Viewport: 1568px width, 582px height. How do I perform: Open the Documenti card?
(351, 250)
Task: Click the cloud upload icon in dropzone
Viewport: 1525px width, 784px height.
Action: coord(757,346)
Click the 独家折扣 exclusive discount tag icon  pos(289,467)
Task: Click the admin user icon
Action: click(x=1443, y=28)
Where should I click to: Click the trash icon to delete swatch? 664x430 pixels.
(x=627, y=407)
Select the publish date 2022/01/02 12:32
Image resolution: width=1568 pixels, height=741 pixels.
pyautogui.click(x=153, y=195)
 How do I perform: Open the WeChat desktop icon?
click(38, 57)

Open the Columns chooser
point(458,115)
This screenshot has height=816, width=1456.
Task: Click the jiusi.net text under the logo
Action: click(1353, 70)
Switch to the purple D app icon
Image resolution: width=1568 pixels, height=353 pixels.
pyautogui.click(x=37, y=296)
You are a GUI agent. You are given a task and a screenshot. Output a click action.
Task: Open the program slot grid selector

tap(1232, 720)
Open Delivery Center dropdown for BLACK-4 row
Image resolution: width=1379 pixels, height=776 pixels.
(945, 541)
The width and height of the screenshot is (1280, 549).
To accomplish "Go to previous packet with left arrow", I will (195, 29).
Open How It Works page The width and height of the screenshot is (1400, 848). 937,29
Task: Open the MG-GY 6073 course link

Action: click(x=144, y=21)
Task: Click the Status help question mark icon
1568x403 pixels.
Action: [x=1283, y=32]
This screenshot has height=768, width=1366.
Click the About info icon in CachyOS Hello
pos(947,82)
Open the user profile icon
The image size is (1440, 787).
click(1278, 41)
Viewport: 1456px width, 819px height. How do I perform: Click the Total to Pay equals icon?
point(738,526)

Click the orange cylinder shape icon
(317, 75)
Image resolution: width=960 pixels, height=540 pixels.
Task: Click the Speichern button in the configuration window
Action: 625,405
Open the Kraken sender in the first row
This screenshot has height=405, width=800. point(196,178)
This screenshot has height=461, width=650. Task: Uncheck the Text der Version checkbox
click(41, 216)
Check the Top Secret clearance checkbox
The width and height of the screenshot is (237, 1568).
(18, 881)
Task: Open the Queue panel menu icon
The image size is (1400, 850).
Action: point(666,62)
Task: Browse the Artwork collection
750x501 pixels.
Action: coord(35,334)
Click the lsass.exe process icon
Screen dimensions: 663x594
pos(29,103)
______
- _What to work on_
The requested output is the line holding "Task: Browse the Artwork collection" and every line after it up to the last line of the listing, exactly, with nothing else.

- _Response below_
Task: Browse the Artwork collection
750x501 pixels.
Action: coord(35,334)
Click the lsass.exe process icon
Screen dimensions: 663x594
pos(29,103)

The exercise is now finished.